Rav Moshe Alshikh (Safed, 1508-1593) solleva la questione del perché la Torah richieda che il Sommo Sacerdote tiri a sorte quale capra tenere per il sacrifico nel Santuario e quale mandare fuori nel deserto. Perché il Sommo Sacerdote non poteva scegliere di proprio arbitrio?
L’Alshikh risponde a questa domanda basandosi sui commenti del Midrash riguardo ad una storia raccontata nel Libro dei Re (I Re cap. 18). Il profeta Elia radunò il popolo d’Israele sul Monte Carmelo, dove lanciò una sfida ai profeti del dio pagano Baal. I profeti pagani avrebbero offerto un sacrificio alla loro divinità, mentre lui avrebbe offerto un sacrificio a Dio. Il sacrificio che avesse ricevuto risposta si sarebbe dimostrato il vero culto. Dio rispose al sacrificio di Elia con un fuoco celeste, dimostrando a tutto il popolo che Egli è il vero Creatore che governa l’universo. Il profeta Elia invitò i profeti di Baal a scegliere uno dei due tori per la loro offerta e ne selezionarono uno. Il Midrash racconta che il toro si rifiutò di seguire i profeti pagani, poiché non desiderava essere offerto in sacrificio a una falsa divinità. Elia si avvicinò quindi al toro e gli sussurrò all’orecchio, esortandolo a muoversi: “Dovresti sapere, disse Elia al toro, che anche attraverso te il Nome del cielo viene santificato, quando vedranno che per te non uscirà fuoco dal cielo, come accadrà per il Signore”. Il toro allora accompagnò i profeti di Baal.

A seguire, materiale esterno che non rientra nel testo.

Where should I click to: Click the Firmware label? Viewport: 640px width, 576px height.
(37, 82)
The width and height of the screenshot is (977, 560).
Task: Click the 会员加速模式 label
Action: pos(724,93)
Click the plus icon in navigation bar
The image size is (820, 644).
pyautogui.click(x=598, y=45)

L’Alshikh spiega che se il Sommo Sacerdote scegliesse arbitrariamente la capra da mandare nel deserto, questa invidierebbe l’altra capra che avrebbe il privilegio di essere sacrificata davanti al Signore nel Santuario. È proprio per evitare questa invidia, o risentimento, che la Torah ordina al Sommo Sacerdote di tirare a sorte. In questo modo, la capra destinata ad essere portata nel deserto non si sarebbe risentita del Sommo Sacerdote per averla designata a questo scopo.
L’Alshikh aggiunge, inoltre, che è per questo motivo che la Torah, dopo il sorteggio, sottolinea che il capro designato al deserto “rimarrà vivo davanti a Dio/yaomad chay lifneh Hashem” (Levitico 16:10). Anche la capra destinata al deserto è speciale perché è stata scelta per essere portata “davanti a Dio” per espiare le colpe di tutto il popolo.
L’Alshikh evidenzia alla fine una curiosità: l’interpretazione del Midrash sembra alludere al fatto che la Torah possa occuparsi dei sentimenti di una capra.
La capra, naturalmente, non può comprendere la differenza tra il suo destino e quello per l’altra capra, sia se determinato da un sorteggio sia dalla scelta arbitraria del Sommo Sacerdote. Tuttavia, spiega l’Alshikh, l’intento della Torah è quello di metterci in guardia sui pericoli della gelosia. La Torah richiede un sistema progettato per evitare l’invidia della capra – anche se la capra, ovviamente, non prova gelosia – per insegnarci che dobbiamo fare tutto ciò che possiamo per far si che l’invidia non sia un sentimento che ci domini fino al punto di “portarci fuori dal mondo”.
L’invidia è un’emozione molto potente, che può distruggere le relazioni e infliggere gravi danni. La sorte lanciata dal Sommo Sacerdote durante il giorno di Kippur ci insegna fino a che punto dobbiamo spingerci per evitare di provare, e provocare, invidia, in modo da evitare le conseguenze catastrofiche di questa cattiva attitudine, Shabbat Shalom!”